[PATCH] [X86] Skip concat_vectors when lowering vector broadcast

Fri Jan 10 13:12:51 PST 2014

Hi Robert, 

Sorry for the delay in review. 

> 
> So I had a go at implementing a combine - the simple case of
> concat_vectors(BUILD_VECTOR(X, undef)) canonicalized into a larger
> BUILD_VECTOR.
> 
> This was looking good, and it fixed the initial vbroadcast issue
> without the need to change the x86 backend code.

Excellent!

>  However, one of the
> LLVM tests failed (CodeGen/X86/avx-shuffle.ll).  Analyzing this showed
> the swap8doubles test failed indirectly due to a change in the
> expected output.

Is the assembly output better now ? 

> 
> There's an x86 specific transform in PerformShuffleCombine256
> (X86ISelLowering.cpp) that recognizes a vector zero extend.  This
> involves a complex pattern of concat_vectors, BUILD_VECTOR and undef
> in operands 1 and 2 of a shuffle.  Of course, this is now
> canonicalized and the optimization no longer triggers.

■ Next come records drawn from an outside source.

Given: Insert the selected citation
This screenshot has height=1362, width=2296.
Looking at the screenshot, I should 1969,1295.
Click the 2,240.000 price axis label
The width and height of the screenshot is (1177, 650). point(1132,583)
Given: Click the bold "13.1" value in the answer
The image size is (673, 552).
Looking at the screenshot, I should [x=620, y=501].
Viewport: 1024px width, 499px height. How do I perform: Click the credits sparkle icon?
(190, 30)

We need to make sure that the lowering code can handle the new canonicalization. 

> I had a go at "fixing" the optimization to handle the canonicalized
> pattern instead.  This is fairly trivial for the second operand to the
> shuffle (the vector built from zeroes and undef).  Instead of
> concat_vectors(BUILD_VECTOR(0,0,0,0), undef)), this is now
> BUILD_VECTOR(0,0,0,0,...).  This fixes the failure in the LLVM test.
> 

> However, the problem is there is still a case which won't be
> recognized.

>  This is when V (referring to the diagram in the comments)
> is itself a BUILD_VECTOR.  In this case, the first operand to the
> shuffle will also have been canonicalized.  This is rather more
> difficult to handle as you'd need to recognize a BUILD_VECTOR in which
> the last half was undef.

Why is this difficult to handle ? We just need to scan the last elements of the build_vector. 

> 
> Before trying to handle this case I was going to come up with a
> testcase to trigger it (the hope being that with both operands to the
> shuffle canonicalized, the resultant code without triggering the
> optimization may be as good, so I don't need to handle it anyway).
> 

One way to produce test cases is to implement a verifier that will crash on our interesting case with an assert. Next, you can use llvm-stress to fuzz it until you find the random pattern that makes it crash. 

> However, this testcase is proving tricky, so I thought I'd ask for
> advice before going any further.  Does the approach still sound
> sensible?  Is "fixing" PerformShuffleCombine256 the right way, or does
> it indicate that there may be other optimizations that will break, and
> ultimately that canonicalizing the concat_vectors/BUILD_VECTOR is a
> bad idea?

I think that fixing the lowering code is the right thing to do.  You can also CC Elena, who is actively working in these parts of the code. 

Thanks,
Nadav